Input data below:

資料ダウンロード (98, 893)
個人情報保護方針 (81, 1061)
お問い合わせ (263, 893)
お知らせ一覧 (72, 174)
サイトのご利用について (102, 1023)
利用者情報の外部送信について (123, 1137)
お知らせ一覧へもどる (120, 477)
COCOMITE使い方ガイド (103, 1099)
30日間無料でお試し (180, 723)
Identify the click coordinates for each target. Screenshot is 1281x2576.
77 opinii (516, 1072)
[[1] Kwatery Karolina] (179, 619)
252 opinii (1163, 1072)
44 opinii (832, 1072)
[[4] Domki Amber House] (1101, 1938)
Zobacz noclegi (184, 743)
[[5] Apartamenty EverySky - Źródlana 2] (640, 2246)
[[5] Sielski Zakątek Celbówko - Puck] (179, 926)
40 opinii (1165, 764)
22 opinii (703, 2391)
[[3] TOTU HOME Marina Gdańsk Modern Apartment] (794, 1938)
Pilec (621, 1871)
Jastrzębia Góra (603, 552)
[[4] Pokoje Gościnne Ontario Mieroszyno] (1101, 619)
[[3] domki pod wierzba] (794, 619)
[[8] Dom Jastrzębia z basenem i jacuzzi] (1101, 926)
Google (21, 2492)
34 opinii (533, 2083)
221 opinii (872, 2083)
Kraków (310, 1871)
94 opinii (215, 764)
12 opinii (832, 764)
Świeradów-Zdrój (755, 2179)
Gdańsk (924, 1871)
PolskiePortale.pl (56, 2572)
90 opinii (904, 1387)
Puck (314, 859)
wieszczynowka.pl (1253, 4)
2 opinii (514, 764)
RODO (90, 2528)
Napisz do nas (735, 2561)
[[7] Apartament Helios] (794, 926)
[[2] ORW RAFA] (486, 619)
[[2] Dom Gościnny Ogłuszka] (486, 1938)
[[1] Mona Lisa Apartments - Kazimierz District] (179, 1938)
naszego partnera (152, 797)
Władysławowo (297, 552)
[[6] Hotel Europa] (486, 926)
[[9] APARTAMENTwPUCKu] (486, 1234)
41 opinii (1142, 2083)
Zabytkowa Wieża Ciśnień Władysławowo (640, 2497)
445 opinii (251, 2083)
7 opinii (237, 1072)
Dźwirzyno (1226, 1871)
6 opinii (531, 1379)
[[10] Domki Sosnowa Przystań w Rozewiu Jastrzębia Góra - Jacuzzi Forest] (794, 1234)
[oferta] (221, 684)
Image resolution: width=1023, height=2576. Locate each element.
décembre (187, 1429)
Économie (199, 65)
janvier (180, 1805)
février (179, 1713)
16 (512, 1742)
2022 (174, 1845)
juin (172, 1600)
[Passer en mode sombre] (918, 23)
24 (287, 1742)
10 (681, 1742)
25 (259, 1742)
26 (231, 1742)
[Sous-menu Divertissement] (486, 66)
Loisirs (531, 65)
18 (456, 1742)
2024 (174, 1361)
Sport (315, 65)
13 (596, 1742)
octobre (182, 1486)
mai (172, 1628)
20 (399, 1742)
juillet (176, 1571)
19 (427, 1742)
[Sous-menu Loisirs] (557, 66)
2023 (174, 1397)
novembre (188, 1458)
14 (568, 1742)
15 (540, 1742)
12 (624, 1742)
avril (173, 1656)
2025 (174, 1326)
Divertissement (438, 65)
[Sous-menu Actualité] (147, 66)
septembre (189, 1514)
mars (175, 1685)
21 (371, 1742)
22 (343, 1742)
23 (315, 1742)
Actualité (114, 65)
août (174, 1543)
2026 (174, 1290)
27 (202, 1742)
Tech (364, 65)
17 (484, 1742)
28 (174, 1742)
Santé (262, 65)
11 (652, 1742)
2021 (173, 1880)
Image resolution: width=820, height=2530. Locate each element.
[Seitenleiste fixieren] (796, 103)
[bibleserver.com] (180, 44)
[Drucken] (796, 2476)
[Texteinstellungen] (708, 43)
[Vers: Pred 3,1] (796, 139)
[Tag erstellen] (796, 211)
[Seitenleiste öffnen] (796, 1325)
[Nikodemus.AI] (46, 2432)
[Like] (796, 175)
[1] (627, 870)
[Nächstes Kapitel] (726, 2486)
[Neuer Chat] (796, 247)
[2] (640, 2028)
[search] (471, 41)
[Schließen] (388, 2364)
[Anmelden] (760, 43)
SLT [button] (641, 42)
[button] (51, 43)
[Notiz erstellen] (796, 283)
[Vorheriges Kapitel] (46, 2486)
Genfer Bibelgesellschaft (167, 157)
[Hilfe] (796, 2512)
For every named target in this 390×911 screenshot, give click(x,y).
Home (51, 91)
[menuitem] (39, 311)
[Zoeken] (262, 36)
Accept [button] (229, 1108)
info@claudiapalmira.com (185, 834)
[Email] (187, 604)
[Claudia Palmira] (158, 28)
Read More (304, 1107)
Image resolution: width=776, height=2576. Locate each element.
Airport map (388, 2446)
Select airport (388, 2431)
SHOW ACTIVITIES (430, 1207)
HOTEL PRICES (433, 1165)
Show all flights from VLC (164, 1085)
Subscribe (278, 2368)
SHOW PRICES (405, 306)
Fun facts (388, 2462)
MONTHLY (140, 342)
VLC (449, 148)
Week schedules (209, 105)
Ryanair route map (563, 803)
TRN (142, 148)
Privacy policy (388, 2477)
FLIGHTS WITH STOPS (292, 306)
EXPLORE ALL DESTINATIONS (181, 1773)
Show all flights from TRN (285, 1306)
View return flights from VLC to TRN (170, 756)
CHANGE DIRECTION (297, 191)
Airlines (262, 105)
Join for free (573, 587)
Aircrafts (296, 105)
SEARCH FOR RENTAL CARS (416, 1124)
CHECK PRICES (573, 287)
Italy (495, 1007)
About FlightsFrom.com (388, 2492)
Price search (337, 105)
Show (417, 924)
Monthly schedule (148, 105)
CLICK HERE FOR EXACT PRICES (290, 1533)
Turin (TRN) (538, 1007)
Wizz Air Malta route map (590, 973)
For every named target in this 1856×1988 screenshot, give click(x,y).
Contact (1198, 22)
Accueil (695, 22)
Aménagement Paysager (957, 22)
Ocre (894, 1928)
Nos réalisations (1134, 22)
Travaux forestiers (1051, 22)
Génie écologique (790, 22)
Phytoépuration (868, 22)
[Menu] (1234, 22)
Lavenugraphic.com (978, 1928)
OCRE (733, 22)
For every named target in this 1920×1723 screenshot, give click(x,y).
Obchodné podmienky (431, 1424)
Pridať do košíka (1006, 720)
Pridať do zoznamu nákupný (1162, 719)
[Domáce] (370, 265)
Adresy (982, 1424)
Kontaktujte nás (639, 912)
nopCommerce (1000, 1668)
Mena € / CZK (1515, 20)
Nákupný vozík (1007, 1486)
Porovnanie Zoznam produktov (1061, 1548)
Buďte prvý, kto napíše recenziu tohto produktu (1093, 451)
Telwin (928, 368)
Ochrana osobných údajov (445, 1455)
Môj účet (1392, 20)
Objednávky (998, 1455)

End of Input data.

Work to be completed
Retype the portion of the data above that starts on the line with "Image resolution: width=776, height=2576." and finishes on the line with "Génie écologique (790, 22)", including both of those lines.

Solution to this task
Image resolution: width=776, height=2576. Locate each element.
Airport map (388, 2446)
Select airport (388, 2431)
SHOW ACTIVITIES (430, 1207)
HOTEL PRICES (433, 1165)
Show all flights from VLC (164, 1085)
Subscribe (278, 2368)
SHOW PRICES (405, 306)
Fun facts (388, 2462)
MONTHLY (140, 342)
VLC (449, 148)
Week schedules (209, 105)
Ryanair route map (563, 803)
TRN (142, 148)
Privacy policy (388, 2477)
FLIGHTS WITH STOPS (292, 306)
EXPLORE ALL DESTINATIONS (181, 1773)
Show all flights from TRN (285, 1306)
View return flights from VLC to TRN (170, 756)
CHANGE DIRECTION (297, 191)
Airlines (262, 105)
Join for free (573, 587)
Aircrafts (296, 105)
SEARCH FOR RENTAL CARS (416, 1124)
CHECK PRICES (573, 287)
Italy (495, 1007)
About FlightsFrom.com (388, 2492)
Price search (337, 105)
Show (417, 924)
Monthly schedule (148, 105)
CLICK HERE FOR EXACT PRICES (290, 1533)
Turin (TRN) (538, 1007)
Wizz Air Malta route map (590, 973)
For every named target in this 1856×1988 screenshot, give click(x,y).
Contact (1198, 22)
Accueil (695, 22)
Aménagement Paysager (957, 22)
Ocre (894, 1928)
Nos réalisations (1134, 22)
Travaux forestiers (1051, 22)
Génie écologique (790, 22)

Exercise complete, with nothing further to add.